Copper wire is commonly used to transfer data over plant-wide networks. However, single conductors carry a limited amount of data over relatively short distances. Also, EMI and RFI generated by electrical equipment may couple with the data signals. To improve signal-to-noise ratios, engineers often install shields, insulators, and harmonics reducers. An alternative to copper is glass optical fiber. Fiber transmits more data over greater distances than copper wire and is immune to electrical noise. But it has earned a reputation as being too costly, fragile, and difficult to work with. That is, however, until the recent introduction of FiberWire from Lucent Technologies, Minneapolis.

FiberWire is claimed to be twice as strong as steel and as strong as any copper cable currently available. It has a large, durable 200-u glass core surrounded by polymer cladding. It can be twisted, knotted, bent, pulled, and coiled without breaking the fiber or signal path.

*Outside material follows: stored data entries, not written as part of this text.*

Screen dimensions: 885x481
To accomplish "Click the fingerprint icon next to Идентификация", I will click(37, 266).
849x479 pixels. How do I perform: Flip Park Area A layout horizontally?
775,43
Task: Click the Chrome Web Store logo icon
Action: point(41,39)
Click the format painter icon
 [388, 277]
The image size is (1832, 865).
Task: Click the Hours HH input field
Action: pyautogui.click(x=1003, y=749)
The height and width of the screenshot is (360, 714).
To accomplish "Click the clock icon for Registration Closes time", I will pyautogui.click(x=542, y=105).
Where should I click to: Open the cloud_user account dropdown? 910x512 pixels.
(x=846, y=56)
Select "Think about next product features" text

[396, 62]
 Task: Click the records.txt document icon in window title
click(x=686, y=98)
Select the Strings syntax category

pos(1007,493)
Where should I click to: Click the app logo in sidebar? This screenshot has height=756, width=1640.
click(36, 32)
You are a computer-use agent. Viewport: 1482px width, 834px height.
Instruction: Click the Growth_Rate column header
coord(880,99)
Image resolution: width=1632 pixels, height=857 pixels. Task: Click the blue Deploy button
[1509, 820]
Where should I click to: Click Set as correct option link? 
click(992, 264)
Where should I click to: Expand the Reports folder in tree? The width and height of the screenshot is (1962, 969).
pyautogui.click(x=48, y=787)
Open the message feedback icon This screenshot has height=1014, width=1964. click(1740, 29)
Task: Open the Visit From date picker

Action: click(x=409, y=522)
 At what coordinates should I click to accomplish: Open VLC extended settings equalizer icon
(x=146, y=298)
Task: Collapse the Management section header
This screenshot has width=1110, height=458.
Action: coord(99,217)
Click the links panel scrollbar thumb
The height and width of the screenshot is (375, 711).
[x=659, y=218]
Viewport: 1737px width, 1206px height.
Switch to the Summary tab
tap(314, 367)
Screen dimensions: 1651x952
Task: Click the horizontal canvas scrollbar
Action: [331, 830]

The polymer cladding lets an array of connectors be clamped directly to the cable for plug-and-play terminations (in less than 2 min), without adhesives.

Another advantage is cost. Low-cost transceivers and receivers make these fiber-based systems as cost effective as copper-based versions. For example, a transceiver set that typically costs about $13 in the past now goes for about $6, according to the company.

FiberWire operates in temperatures ranging from -40 to 85° while maintaining a bandwidth of 10 MHz at distances to1 km. Because FiberWire carries longer wavelengths over a given distance than copper, and with less attenuation, signal loss is no longer a concern, says Lucent.